A TU PER TU CON…ALBERTO CASTELLANI

Ai microfoni di Tennis.it è intervenuto il coach umbro, fautore di un interessante corso per allenatori a Perugia. Qui ci svela il suo progetto e non lesina consigli sulla figura del maestro.

Roma – Alberto Castellani è uno dei pochi allenatori italiani che godono di fama internazionale. Dalla sua scuola di Perugia sono passati tennisti del calibro di Tipsarevic e Karlovic, tanto per citarne alcuni. Da anni impegnato nella lotta per i diritti dei maestri, il coach umbro ci svela il suo ultimo progetto: il primo corso per allenatori della Global Professional Tennis Coach Association, di cui egli è co-fondatore e presidente.

Sig. Castellani, come e quando nasce la Global Professional Tennis Coach Association?

L’associazione nasce nel settembre dello scorso anno. In realtà il progetto era nato un po’ prima, da un’idea mia e di Dirk Hordorf, ma la prima riunione ufficiale con gli altri allenatori ha avuto luogo presso il ristorante Nino’s durante gli Us Open 2010. Quindi  sono stato eletto presidente.

Qual è lo scopo dell’associazione?

L’idea è quello di creare una coscienza di categoria, che possa intervenire sulle decisioni prese dall’Atp o dalla Wta facendo valere le nostre opinioni. Cerchiamo di formare nuovi coach, fornendo loro quelle informazioni necessarie per affrontare i circuiti internazionali. In passato, ad esempio, nonostante io sia un maestro federale, nessuno mi ha dato queste competenze ma le ho apprese da solo.  Sono un autodidatta, come molti altri.

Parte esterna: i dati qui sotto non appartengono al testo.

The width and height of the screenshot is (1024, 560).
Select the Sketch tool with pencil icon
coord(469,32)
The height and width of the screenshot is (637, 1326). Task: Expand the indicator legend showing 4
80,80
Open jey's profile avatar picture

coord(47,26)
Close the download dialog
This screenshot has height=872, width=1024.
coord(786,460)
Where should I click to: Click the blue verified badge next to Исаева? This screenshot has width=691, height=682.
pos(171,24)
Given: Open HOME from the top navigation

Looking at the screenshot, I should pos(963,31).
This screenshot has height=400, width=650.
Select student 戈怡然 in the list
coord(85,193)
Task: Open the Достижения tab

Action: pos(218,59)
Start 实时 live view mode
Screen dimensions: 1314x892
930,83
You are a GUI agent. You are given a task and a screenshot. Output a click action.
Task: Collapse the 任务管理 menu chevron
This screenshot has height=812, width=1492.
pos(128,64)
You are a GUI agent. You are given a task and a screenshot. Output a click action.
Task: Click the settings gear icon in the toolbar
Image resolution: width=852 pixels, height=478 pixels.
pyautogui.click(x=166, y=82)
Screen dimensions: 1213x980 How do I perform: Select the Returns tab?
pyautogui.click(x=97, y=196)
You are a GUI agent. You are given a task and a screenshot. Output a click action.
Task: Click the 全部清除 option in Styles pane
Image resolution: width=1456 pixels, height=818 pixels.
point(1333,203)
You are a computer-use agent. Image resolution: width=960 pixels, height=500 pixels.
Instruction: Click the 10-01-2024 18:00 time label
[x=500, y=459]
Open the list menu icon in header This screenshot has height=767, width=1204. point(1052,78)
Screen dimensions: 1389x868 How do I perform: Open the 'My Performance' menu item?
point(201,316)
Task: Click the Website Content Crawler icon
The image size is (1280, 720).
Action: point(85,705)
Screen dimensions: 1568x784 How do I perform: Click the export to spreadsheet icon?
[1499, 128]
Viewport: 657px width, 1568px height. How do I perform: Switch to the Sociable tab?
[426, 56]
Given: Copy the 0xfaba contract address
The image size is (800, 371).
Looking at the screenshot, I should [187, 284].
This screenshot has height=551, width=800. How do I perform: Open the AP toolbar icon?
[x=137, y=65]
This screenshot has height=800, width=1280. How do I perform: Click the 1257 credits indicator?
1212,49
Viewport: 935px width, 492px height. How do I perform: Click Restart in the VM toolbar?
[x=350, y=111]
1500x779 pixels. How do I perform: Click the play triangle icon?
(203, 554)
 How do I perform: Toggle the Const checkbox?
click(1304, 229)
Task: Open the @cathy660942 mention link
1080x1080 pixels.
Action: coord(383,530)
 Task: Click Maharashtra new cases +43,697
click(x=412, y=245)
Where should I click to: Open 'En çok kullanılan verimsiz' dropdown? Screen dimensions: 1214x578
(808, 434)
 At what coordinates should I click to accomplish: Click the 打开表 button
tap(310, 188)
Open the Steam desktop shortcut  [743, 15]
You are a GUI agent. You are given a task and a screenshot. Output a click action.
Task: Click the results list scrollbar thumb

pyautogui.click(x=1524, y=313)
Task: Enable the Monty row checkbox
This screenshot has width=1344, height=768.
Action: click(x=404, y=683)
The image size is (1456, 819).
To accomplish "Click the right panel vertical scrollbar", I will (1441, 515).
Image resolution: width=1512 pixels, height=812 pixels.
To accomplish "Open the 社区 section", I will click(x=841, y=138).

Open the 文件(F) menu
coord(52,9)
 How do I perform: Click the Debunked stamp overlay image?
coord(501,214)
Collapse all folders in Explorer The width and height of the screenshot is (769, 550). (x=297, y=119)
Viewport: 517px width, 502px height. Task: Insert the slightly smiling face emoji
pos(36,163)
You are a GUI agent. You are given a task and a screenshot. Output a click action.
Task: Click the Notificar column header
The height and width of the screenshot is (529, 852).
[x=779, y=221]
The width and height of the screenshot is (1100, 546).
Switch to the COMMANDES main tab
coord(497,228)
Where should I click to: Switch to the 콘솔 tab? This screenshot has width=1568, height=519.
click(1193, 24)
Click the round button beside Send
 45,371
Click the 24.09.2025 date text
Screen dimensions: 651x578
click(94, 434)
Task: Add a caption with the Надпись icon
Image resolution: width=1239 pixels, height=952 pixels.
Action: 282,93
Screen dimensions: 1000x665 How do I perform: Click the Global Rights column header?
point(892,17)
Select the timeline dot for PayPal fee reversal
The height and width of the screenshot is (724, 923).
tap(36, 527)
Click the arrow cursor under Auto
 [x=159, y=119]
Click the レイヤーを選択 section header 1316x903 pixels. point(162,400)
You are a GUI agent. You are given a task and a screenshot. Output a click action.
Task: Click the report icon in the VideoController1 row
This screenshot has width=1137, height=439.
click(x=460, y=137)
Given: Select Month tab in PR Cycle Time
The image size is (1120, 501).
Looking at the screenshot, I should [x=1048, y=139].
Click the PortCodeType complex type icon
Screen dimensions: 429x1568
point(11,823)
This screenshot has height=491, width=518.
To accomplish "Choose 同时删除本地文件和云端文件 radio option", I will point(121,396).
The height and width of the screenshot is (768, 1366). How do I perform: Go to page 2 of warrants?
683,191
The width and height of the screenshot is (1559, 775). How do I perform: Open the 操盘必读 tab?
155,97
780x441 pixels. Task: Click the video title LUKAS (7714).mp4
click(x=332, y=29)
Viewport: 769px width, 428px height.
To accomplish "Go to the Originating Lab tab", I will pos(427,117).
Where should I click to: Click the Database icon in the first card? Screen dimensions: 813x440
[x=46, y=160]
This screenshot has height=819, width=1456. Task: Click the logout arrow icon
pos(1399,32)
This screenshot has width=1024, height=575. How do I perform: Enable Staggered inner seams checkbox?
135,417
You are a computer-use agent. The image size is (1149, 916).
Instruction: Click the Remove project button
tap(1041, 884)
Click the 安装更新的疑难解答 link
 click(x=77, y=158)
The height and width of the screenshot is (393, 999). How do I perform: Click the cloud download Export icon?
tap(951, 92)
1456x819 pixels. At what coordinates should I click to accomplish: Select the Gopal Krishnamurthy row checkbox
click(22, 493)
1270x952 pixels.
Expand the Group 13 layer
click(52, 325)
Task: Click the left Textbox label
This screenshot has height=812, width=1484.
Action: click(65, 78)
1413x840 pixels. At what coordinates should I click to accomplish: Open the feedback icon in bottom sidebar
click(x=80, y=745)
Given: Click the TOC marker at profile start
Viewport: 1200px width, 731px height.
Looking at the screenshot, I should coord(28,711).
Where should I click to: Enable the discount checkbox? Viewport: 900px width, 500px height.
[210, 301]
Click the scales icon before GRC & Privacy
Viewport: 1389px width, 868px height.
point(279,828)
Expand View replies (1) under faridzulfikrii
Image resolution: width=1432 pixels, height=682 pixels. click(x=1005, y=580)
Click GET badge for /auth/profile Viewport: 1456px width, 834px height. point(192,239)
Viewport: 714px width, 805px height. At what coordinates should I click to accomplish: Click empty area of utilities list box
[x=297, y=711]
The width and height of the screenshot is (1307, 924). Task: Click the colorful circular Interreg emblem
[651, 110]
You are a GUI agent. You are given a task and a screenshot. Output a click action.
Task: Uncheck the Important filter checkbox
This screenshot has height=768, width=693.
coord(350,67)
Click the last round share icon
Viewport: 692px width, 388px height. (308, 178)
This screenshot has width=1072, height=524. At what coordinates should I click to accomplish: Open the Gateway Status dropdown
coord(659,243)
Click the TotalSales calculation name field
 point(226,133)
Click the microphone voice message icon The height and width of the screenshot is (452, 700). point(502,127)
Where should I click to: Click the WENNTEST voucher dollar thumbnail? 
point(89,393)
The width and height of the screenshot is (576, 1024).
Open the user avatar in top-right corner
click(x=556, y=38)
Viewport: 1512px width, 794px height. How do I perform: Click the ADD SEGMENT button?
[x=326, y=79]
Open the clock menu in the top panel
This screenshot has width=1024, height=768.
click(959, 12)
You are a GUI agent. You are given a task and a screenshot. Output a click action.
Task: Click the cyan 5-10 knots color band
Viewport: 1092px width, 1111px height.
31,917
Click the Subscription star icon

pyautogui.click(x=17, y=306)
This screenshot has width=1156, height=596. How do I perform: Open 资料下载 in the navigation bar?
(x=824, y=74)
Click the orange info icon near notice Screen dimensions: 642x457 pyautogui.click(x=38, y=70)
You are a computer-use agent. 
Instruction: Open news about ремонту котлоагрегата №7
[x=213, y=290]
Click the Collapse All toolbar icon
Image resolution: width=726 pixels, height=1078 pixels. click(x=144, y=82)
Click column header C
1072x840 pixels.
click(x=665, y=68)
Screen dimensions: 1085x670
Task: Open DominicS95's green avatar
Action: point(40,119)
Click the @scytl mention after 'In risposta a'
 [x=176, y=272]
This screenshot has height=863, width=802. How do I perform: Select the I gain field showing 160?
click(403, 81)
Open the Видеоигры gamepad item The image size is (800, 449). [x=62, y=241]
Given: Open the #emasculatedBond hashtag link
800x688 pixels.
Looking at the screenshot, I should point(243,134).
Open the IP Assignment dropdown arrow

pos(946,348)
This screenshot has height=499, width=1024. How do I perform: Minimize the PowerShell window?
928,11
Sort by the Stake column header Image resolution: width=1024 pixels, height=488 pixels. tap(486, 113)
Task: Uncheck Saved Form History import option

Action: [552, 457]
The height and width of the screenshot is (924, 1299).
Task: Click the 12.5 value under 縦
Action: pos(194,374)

Dal 30 settembre al 2 ottobre ha avuto luogo a Perugia il primo corso per coaching. Come è andata?

Si è trattato di un corso storico, da pionieri, al quale ne seguiranno uno in Spagna con José Perlas e uno in Germania con Alexander Waske. Per la prima volta, infatti, ai coach sono stati conferiti dei titoli ad honorem: i destinatari sono stati Adriano Panatta, Raffaella Reggi, Laura Golarsa e tanti altri. Sono stati anche consegnati dei diplomi ad allenatori italiani che da anni operano nel circuito internazionale come Giovanni Sartori, Umberto Rianna e Fabrizio Fanucci.

Come è articolato il corso?

Esistono tre livelli. Il livello C è destinato ai principianti, i quali devono apprendere le regole del circuito juniores e dei Futures. Il livello B è proiettato verso i Challenger. Il livello A non prevede corsi formativi ma si acquisisce attraverso anni di attività ad alti livelli. Infine si arriva al livello A*, dove rientrano solo i grandissimi. In questa categoria, ad esempio, troviamo Adriano Panatta in quanto vincitore del Roland Garros.

Quali sono le tre qualità dalle quali un bravo allenatore non può prescindere?

Il concetto di coach è molto esteso perché, al di là delle competenze tecnico-tattiche, un bravo allenatore può essere anche uno psicologo dello sport o un preparatore atletico. A mio avviso la migliore qualità è l’empatia, ovvero la capacità di entrare nei problemi dell’altro. Un bravo coach deve adattarsi ad ogni singolo giocatore. Io non amo gli allenatori che pretendono che i tennisti si adeguino al loro modo di pensare. Deve essere il contrario. Una seconda qualità è la capacità di ascoltare il proprio allievo. Infine, un bravo allenatore è colui che sa essere presente quando il giocatore perde e sa quasi scomparire quando lui vince.

Qual è la sua opinione sui papà coach?

La figura del papà coach va un po’ rivalutata. Il 90% di loro investono del tempo sui propri figli, rinunciando magari ad ore del proprio lavoro pur di accompagnarli personalmente nei tornei, invece di affidarli a terzi che vorrebbero esser pagati. Certo, se ai papà si potessero insegnare un codice comportamentale e alcune regole del circuito juniores sarebbe un bel traguardo. Alcuni papà forse stressano i figli, ma anche i coach spesso lo fanno.

Infine, una curiosità: se, da allenatore, dovesse scegliere un giovane italiano da seguire da vicino, lei su chi punterebbe?

Lo scorso anno abbiamo svolto la preparazione invernale in Kenya con Tipsarevic, Bozoljac, Schuettler e altri. Con noi c’era anche Thomas Fabbiano e devo dire che è un ragazzo che gioca bene e si allena con dedizione e sacrificio, così come Trevisan. Poi, mi parlano bene anche di Quinzi che però non ho ancora visto giocare. Comunque Fabbiano è un giocatore che mi piace.

Ringraziamo Alberto Castellani per la cortesia e disponibilità.